Inhibition of cholesterol synthesis and cell growth by 24(R,S),25-iminolanosterol and triparanol in cultured rat hepatoma cells
24(R,S),25-Iminolanosterol (IL) and triparanol disrupt cholesterol biosynthesis in rat hepatoma H4-II-C3 (H4) cells by inhibiting the conversion of lanosterol to cholesterol. Depending on concentration, these inhibitors lead to the intracellular accumulation of sterol intermediates. At 45 μM, both compounds promote the buildup of zymosterol (5α-cholesta-8(9),24-dien-3β-ol), while at a lower concentration of 4.5 μM, they cause accumulation of desmosterol (cholesta-5,24-dien-3β-ol). Intermediate concentrations (9 or 22.5 μM) result in the accumulation of three sterols: cholesta-5,7,24-trien-3β-ol, zymosterol, and desmosterol.
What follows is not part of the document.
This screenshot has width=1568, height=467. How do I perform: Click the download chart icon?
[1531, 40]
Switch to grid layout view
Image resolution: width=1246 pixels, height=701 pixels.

These intermediary sterols, normally absent in H4 cells, are especially prominent when cells are cultured in lipid-depleted media containing the inhibitors, indicating synthesis from endogenous precursors at the expense of cholesterol production. Both IL and triparanol completely block the synthesis of cholesterol from [¹⁴C]acetate and [2-¹⁴C]mevalonate, even at the lowest tested concentration (4.5 μM).
In addition to disrupting sterol synthesis, IL and triparanol inhibit H4 cell proliferation. Cells exposed to 22.5 μM IL in either full-growth or lipid-depleted medium fail to proliferate unless supplemented with low-density lipoproteins (LDL, 60 μg/mL). Notably, supplementation with 4.6 mM mevalonate does not rescue the inhibitory effect of IL on cell growth.